Banks rebuff Mark Carney's £90bn loan strategy

The Bank of England governor's attempts to increase lending have been rejected by some of the UK's largest banks.

by Gabriella Griffith
Last Updated: 27 Sep 2013
Just as David Cameron was being thwarted by his own cabinet, it looks like Mark Carney was having his own ‘Cameron’ moment over in Threadneedle Street. In what can only be described as a massive two fingers up to Carney, the four biggest banks in the UK have said they won’t be using his softening of liquidity rules to lend more.

In his speech on Wednesday, Bank of England Chancellor Mark Carney revealed plans to loosen the liquidity rules for the ‘safest banks’ in a bid to free up £90bn for lending.

But, according to a report by City AM, given the opportunity, the banks would spend their extra pennies doing other things.

It reports that Lloyds intends to use the liquidity to prove how well it has recovered – garnering confidence from investors.

Meanwhile over on Churchill Place, Barclays is planning to relocate its buffer to ‘use resources more efficiently.’

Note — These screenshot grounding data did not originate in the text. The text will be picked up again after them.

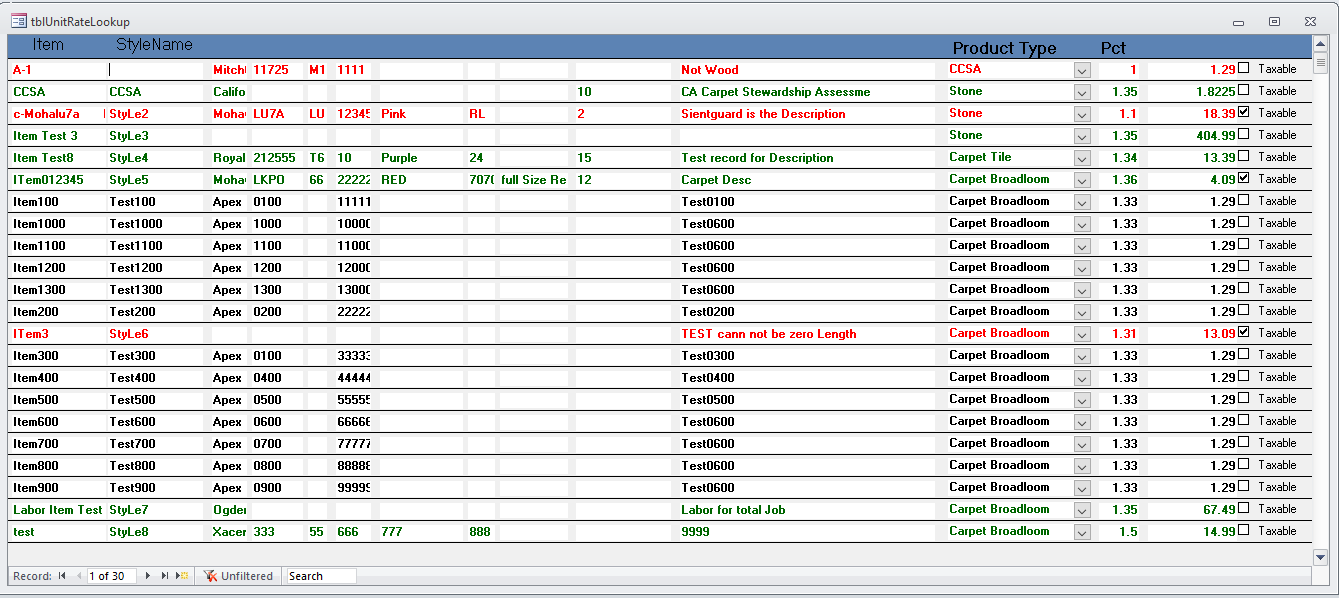This screenshot has height=598, width=1339.
Task: Click the StyleName column header
Action: click(154, 45)
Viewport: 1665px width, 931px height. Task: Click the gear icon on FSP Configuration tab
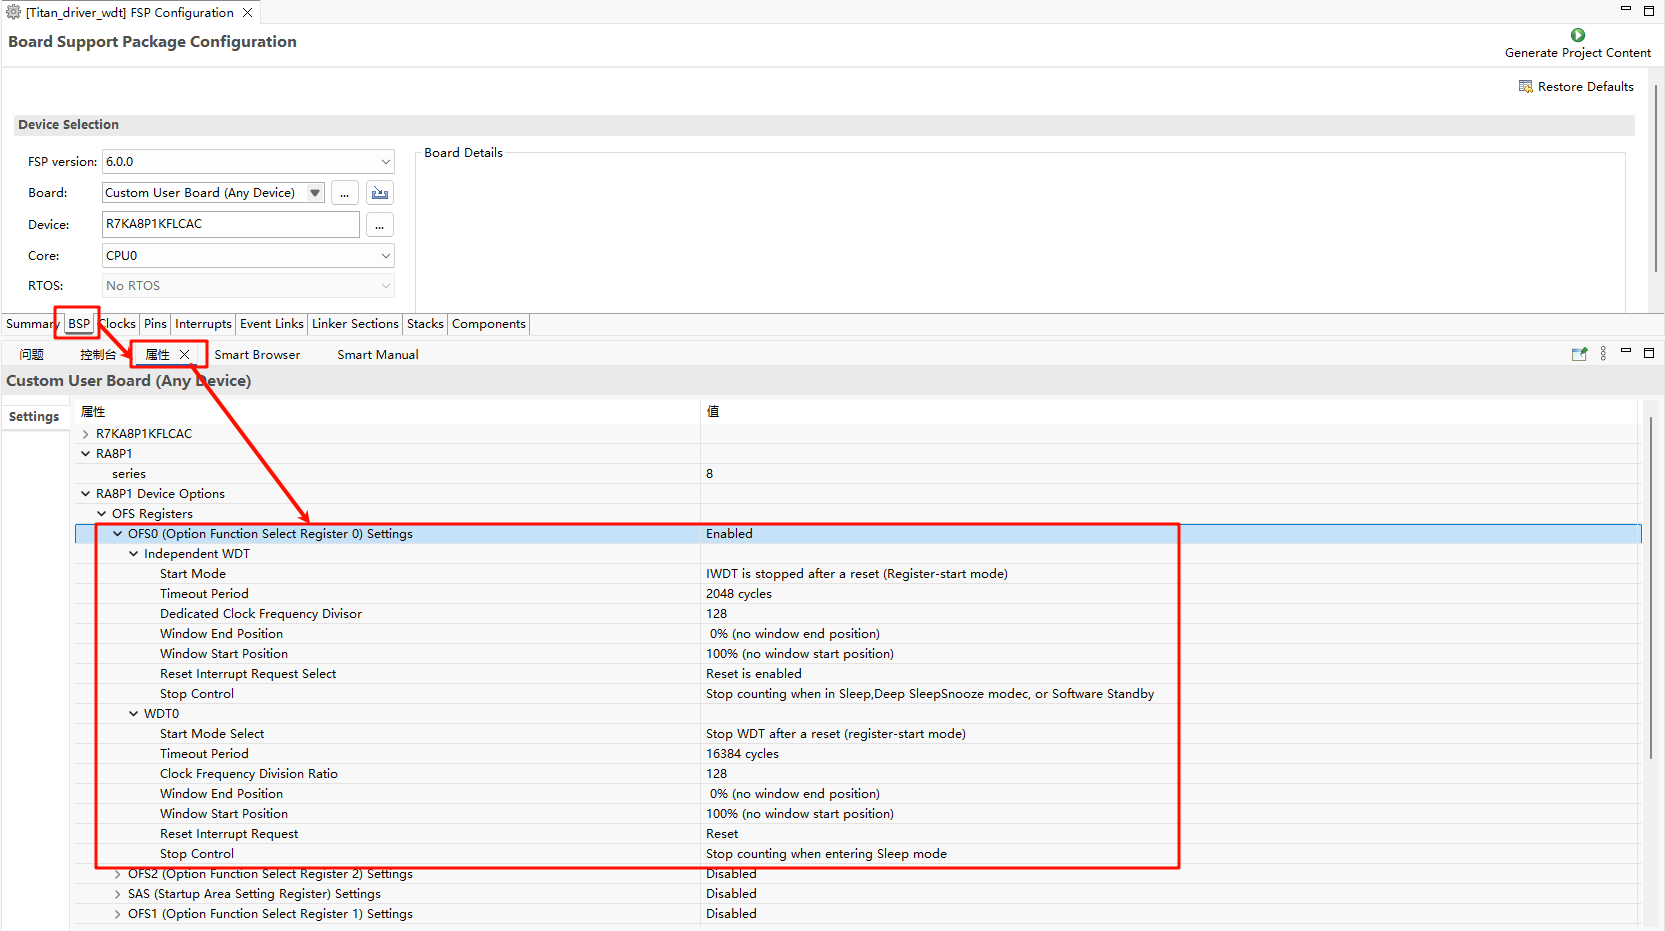(14, 12)
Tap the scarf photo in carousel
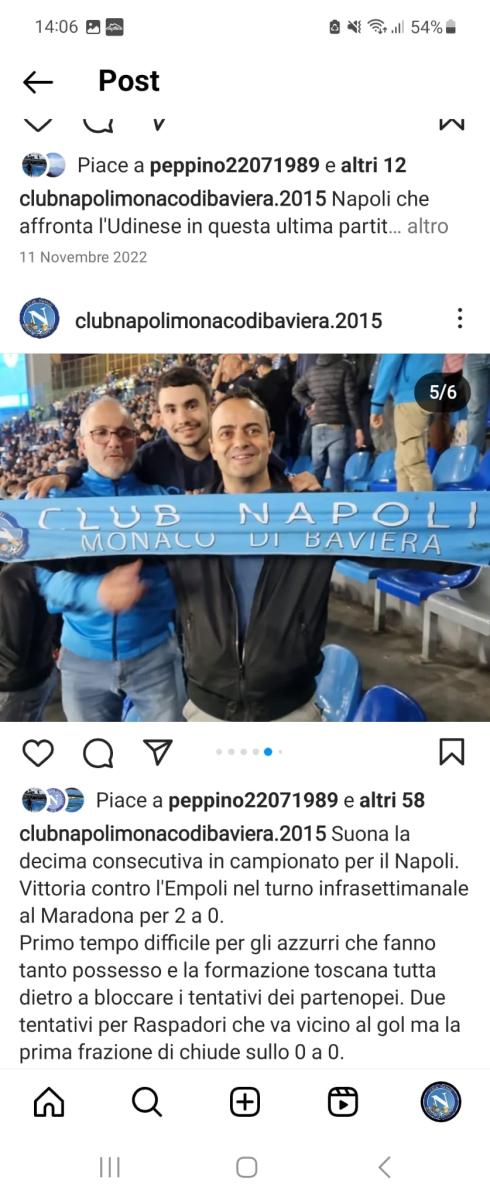 click(245, 537)
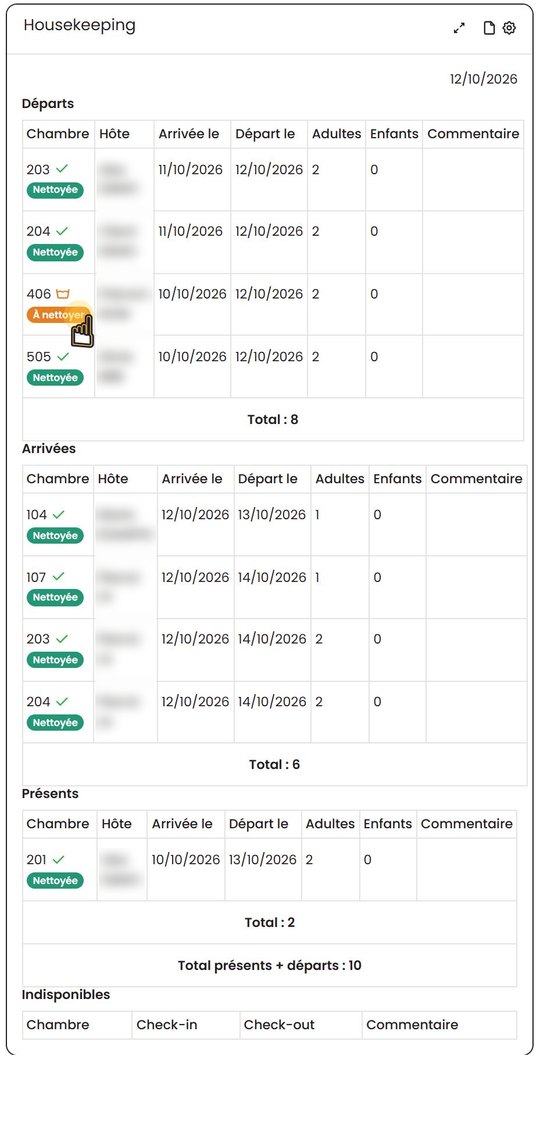Click 'Arrivée le' header in Arrivées table
Image resolution: width=540 pixels, height=1139 pixels.
tap(192, 479)
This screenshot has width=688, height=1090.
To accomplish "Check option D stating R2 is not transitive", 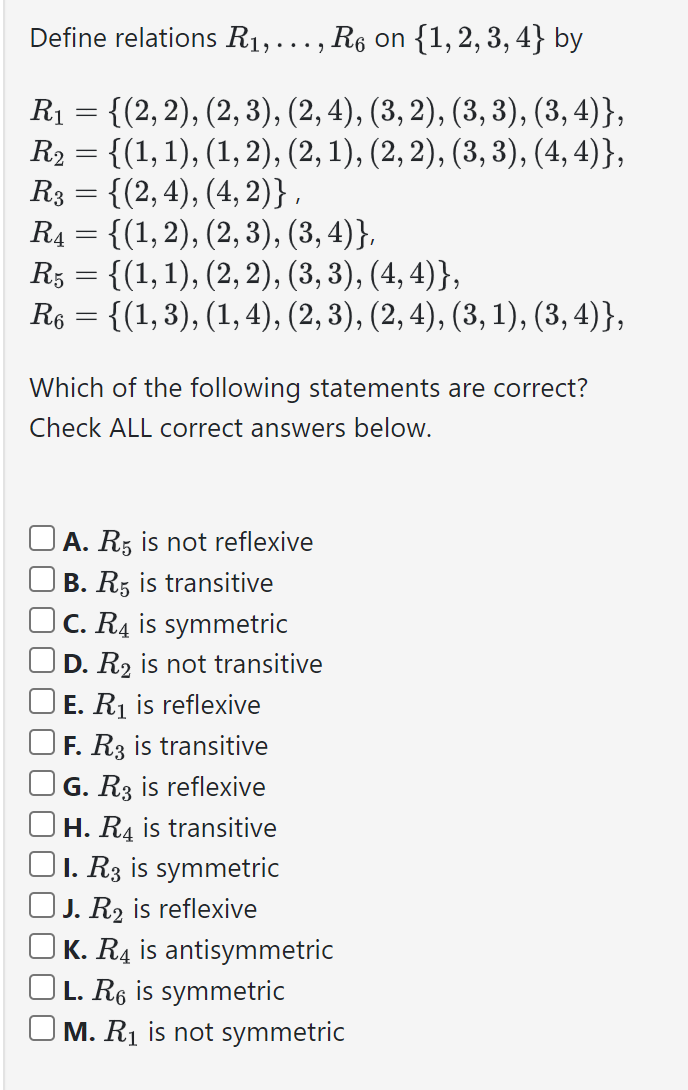I will [x=40, y=659].
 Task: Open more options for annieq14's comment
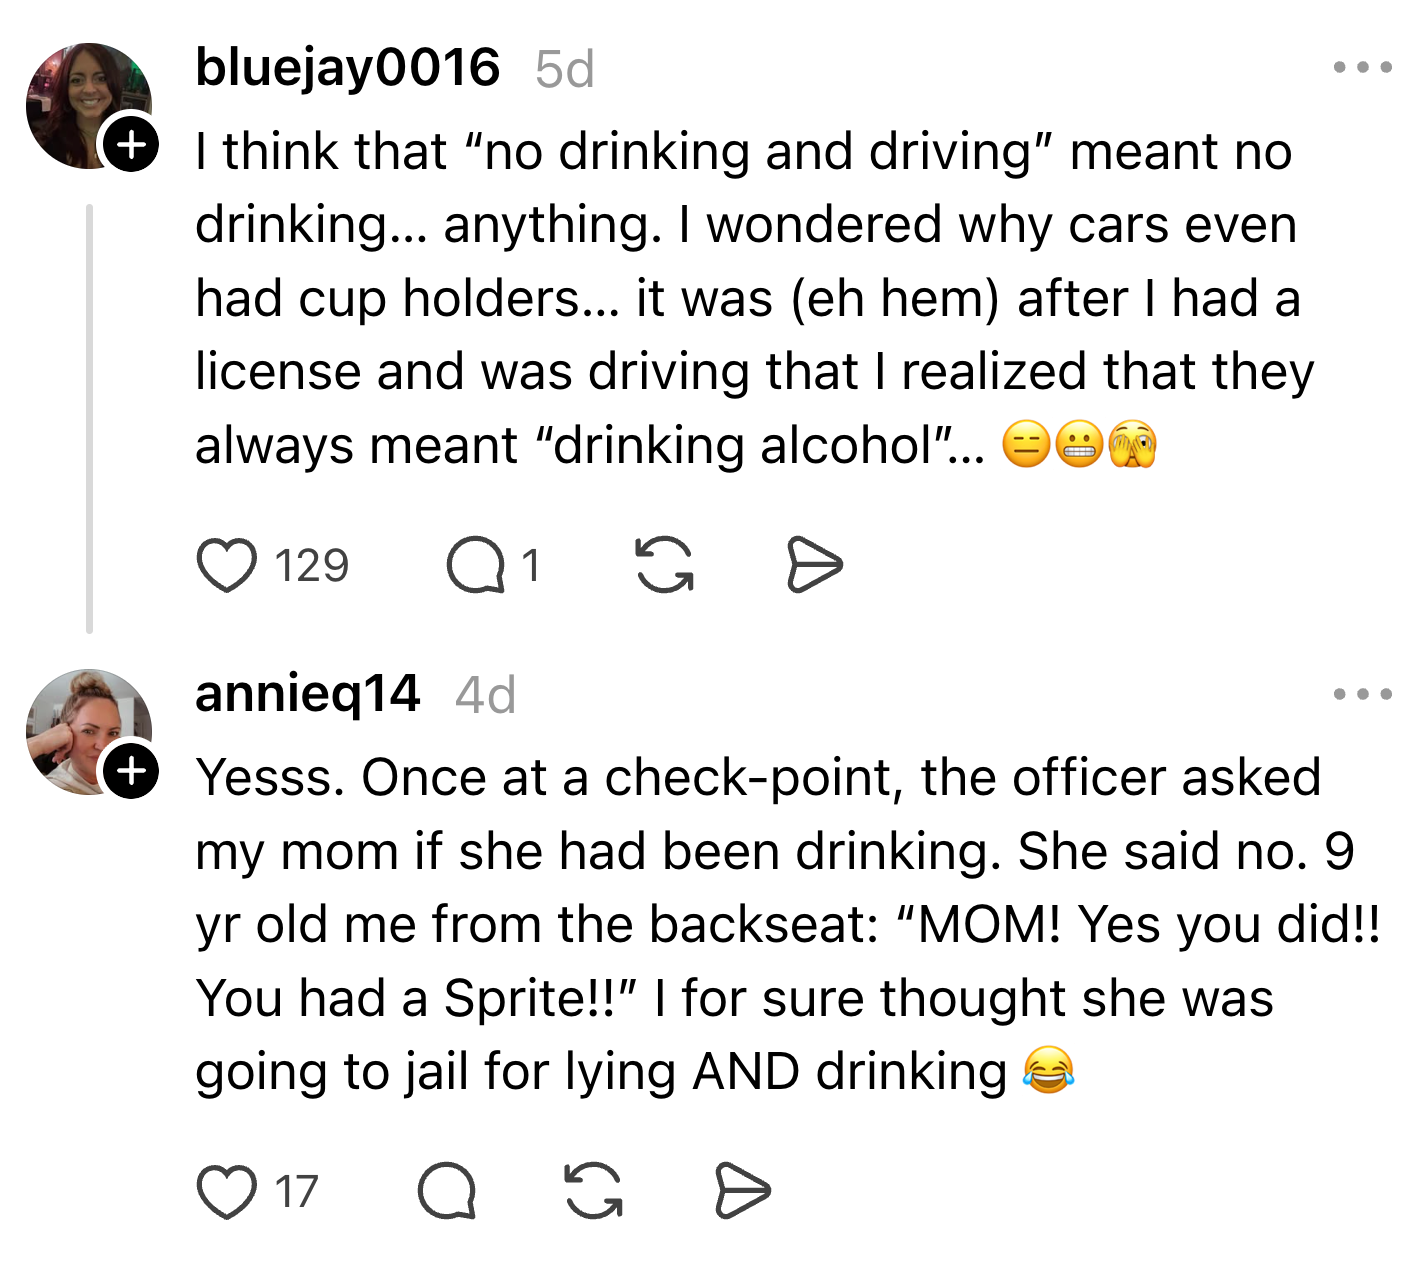point(1362,694)
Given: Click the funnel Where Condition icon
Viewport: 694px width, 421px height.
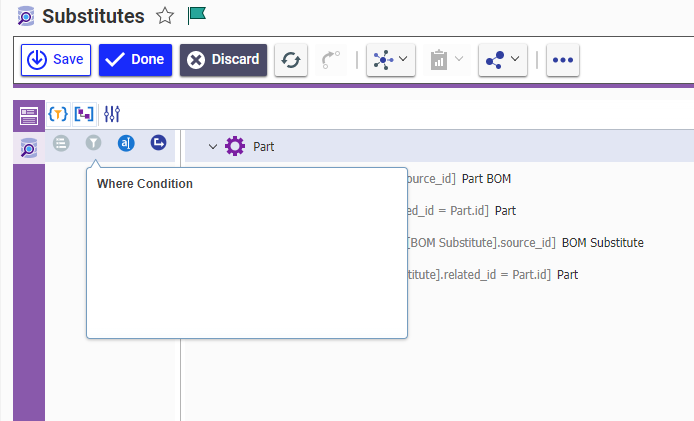Looking at the screenshot, I should pos(93,144).
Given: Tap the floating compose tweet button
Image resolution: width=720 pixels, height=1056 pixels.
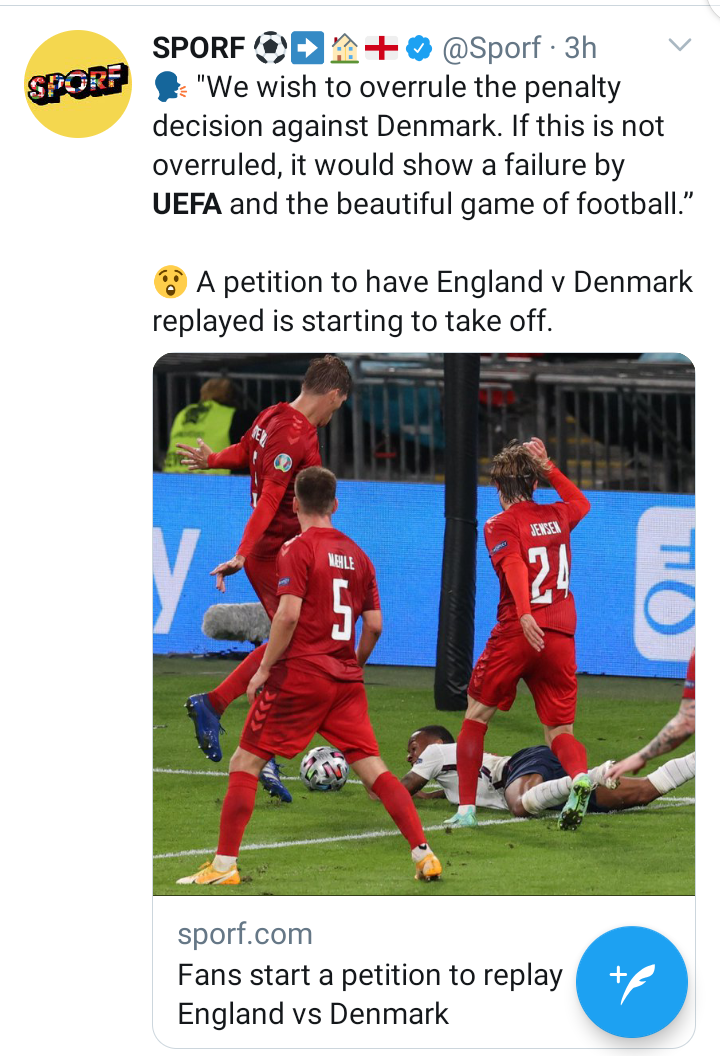Looking at the screenshot, I should click(632, 982).
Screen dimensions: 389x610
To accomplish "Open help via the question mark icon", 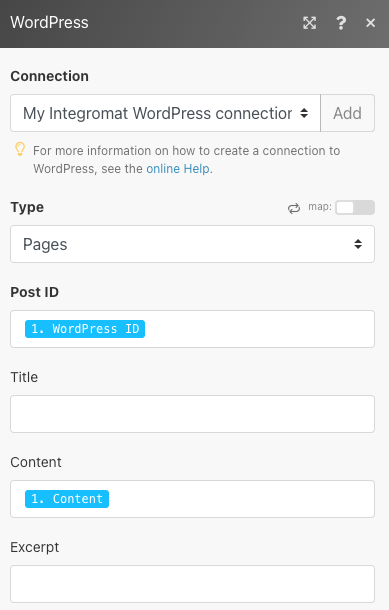I will pos(341,23).
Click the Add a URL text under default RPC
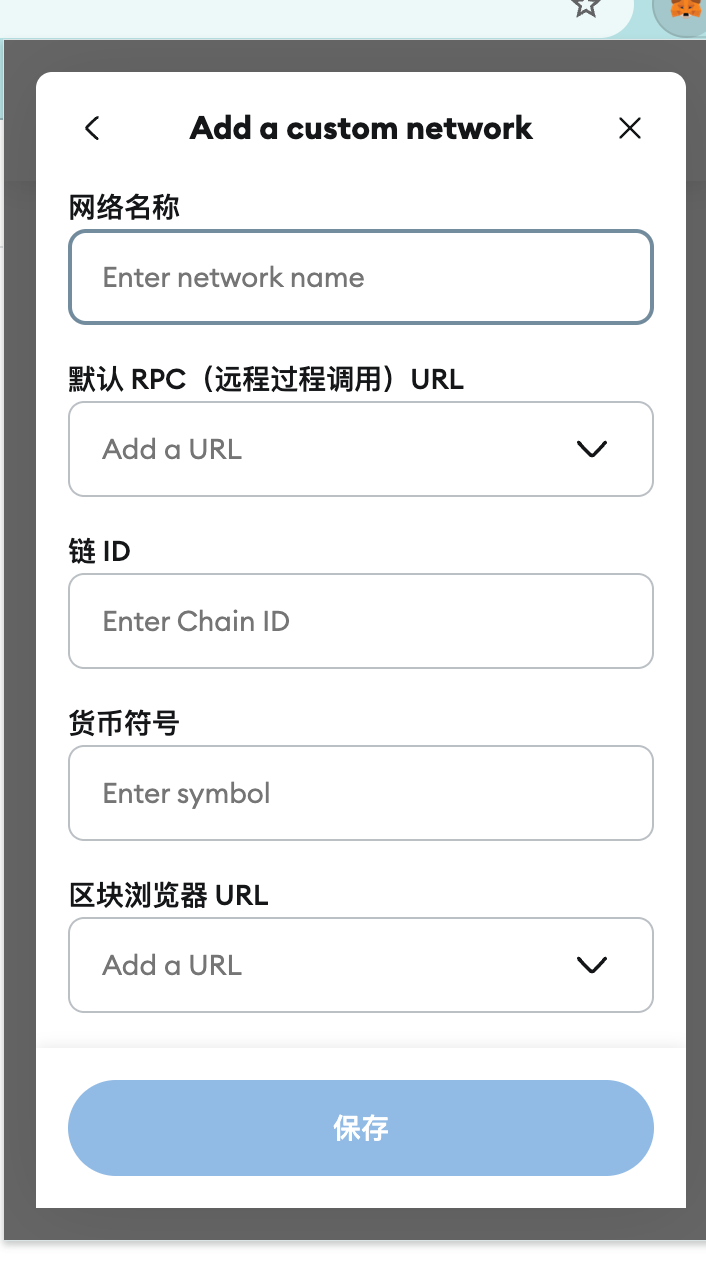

RBS has defiantly said it wants to lend but can’t find any creditworthy borrowers - and HSBC has apparently ‘long been proud of its strong, deposit-funded liquidity position’.

Ouch. It’s another wave of bad news for borrowing, considering the Bank of England has just released figures pointing to a £0.9bn drop in small business lending. As Mark Carney is descovering for himself, encouraging banks to lend more isn't just a case of showering them with money.